Streptococcus gallolyticus subsp. gallolyticus (Sgg) is a medically important gut pathobiont that causes
life-threatening bacteremia and infective endocarditis (IE) and promotes colorectal cancer (CRC). However, the
molecular mechanisms underlying Sgg pathogenicity remain poorly understood. The pathogenic process of Sgg
(previously known as S. bovis biotype I) involves colonizing the colon, influencing the colonic epithelium
homeostasis and barrier integrity, and disseminating from the gut to the circulatory system to cause bacteremia
and IE. Our long-term goals are to understand how this organism colonizes the colon, how it affects gut epithelial
homeostasis and integrity, and how to use the knowledge to mitigate Sgg-induced pathologies. This application
will investigate a novel mechanism that mediates Sgg adherence to the colonic epithelium.

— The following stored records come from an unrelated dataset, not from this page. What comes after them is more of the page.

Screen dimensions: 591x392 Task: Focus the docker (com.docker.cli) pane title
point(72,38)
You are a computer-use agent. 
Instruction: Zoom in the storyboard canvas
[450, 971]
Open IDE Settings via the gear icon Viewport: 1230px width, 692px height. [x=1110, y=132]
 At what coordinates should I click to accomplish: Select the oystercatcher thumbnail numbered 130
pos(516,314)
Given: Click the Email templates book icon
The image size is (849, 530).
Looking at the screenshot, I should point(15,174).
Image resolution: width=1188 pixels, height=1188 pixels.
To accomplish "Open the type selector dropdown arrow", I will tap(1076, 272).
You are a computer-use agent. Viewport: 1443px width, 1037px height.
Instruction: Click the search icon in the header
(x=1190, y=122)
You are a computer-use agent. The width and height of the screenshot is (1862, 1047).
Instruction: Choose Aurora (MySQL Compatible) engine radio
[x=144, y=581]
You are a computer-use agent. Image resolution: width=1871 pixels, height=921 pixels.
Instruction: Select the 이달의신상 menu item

Previous studies suggest that Sgg adherence to colonic epithelial cells facilitates gut colonization24,25, and
is linked to its ability to promote cell proliferation13 and to translocate23. Thus, adherence to the colonic
epithelium is a critical early step in the pathogenic process of Sgg, however, the current mechanistic
understanding of Sgg adherence is limited. Additional adherence mechanisms remain to be elucidated to fill a
major knowledge gap.
The hypothesis of this proposal is that two components of a type VII secretion system (T7SS) of Sgg
collaboratively mediate the adherence of Sgg to the colonic epithelium by targeting a specific host cell receptor.
T7SS is a specialized secretion system known to mediate pathogen interactions with the host. It has been shown
to be important for the virulence and persistence of other pathogens. The Xu lab recently reported the first
functional characterization of a T7SS in Sgg strain TX20005 (T7SST05) and demonstrated that this T7SS is a
pathogenicity determinant of Sgg. In particular, deletion of core components of the T7SST05 secretion machinery
resulted in significantly reduced capacity to adhere to colonic epithelial cells and to colonize the colon in vivo.
The objectives of this proposal are to define the role of the T7SST05 components in adherence to the colonic
epithelium (Aim 1) and to determine the host cell surface receptor targeted by Sgg for adherence (Aim 2). Given
the limited mechanistic understanding of Sgg pathogenicity, the proposed work will provide crucial
breakthroughs in identifying novel molecular players that mediate Sgg colonization of the colonic epithelium,
thereby fill a major knowledge gap. Furthermore, the specific Sgg factors identified in this work are candidates
for diagnostic biomarkers and clinical intervention targets, and therefore have translational potential.